Pointing to his living room, where his possessions were caked in thick sludge, he said: "It's devastation, so we're not touching inside at the moment."
MeteoGroup, the weather division of the Press Association, said that while rains eased off around the country yesterday, more storms were expected by tomorrow.
Forecaster Matt Dobson said: "It's been one of the largest storms of the summer. Tuesday will see another depression arriving, meaning heavy spells of rain across Northern Ireland, the north-east, Wales and southern Scotland."
Judy Evans, operations director for the British Red Cross, said emergency services in Morpeth had not been able to cope with the number of calls.
The Red Cross helped set up an evacuation centre and sent volunteers to help - and three people had to be airlifted to hospital because ambulances could not get to them.
"It is very difficult when your house is being flooded and you are quite elderly so people needed help readjusting to that situation," added Ms Evans. While there were no serious casualties overnight, three people had to be airlifted to hospital because ambulances could not get to them, she added.
Ruth Macfarlane, 61, who runs a bookshop adjacent to her home, said both properties were damaged.
"It was up over the worktops in the kitchen and the living room and the shop ... the damp is making all the books bend so it is going to be a mammoth loss," she said.
"Yesterday we were in business and today we are thinking of starting again, I suppose, like a lot of people."
A 17-year-old died on Friday when a 4x4 she was in plunged into floodwater in a remote area of forestry in Powys, mid-Wales.
Police said she was from the Thamesmead area of south London. Her family asked that her details were not released at this time.
On the same day, a man and a woman - named locally as Barry Rowe and Rebecca Hoynes - died when their vehicle collided with a tree in Plymouth.
The accident happened in Embankment Road, Plymouth, in heavy rain.
A 42-year-old Sheffield motorcyclist died when his bike hit a tree on the A66 near Scotch Corner.
On Saturday, a 27-year-old man died when a muddy trench he was working in collapsed at a building site in Stroud. The man, from Cheltenham, was declared dead at the scene.
North Yorkshire Police said yesterday that a motorcyclist was killed when he was in collision with a fire engine near the village of Wilton on the A170 between Scarborough and Pickering.

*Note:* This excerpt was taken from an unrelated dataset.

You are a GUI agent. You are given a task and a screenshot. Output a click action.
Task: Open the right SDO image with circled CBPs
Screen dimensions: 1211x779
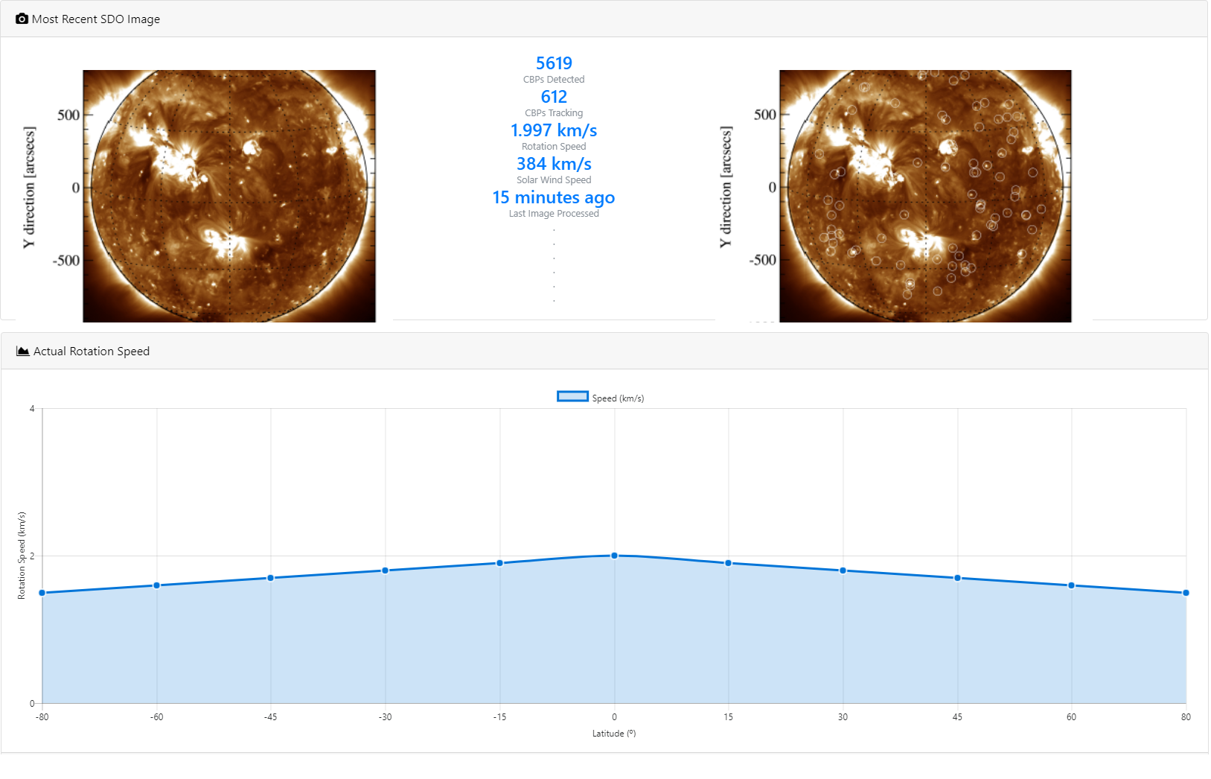tap(925, 196)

Earlier in the day, fire crews from North Yorkshire Fire and Rescue Service had been pumping out homes in the Pickering area after the local beck burst its banks.
Shadow floods minister Anne McIntosh, who will visit the area today, said: "I know this has been a weekend of worry for the people of Pickering as it has been for communities across Yorkshire who worry when the rain starts to fall.
"I want to see for myself how the town coped with the latest spell of heavy rain to cause problems.
"I remain very concerned about the lack of flood defences to protect the town."
Homes also needed to be pumped out in parts of Birmingham, and defences were deployed around the River Ouse in York.
A spokesman for the Environment Agency, which has seven severe flood warnings in place for the north-east, said: "With river levels being high already, we can expect more floods to hit."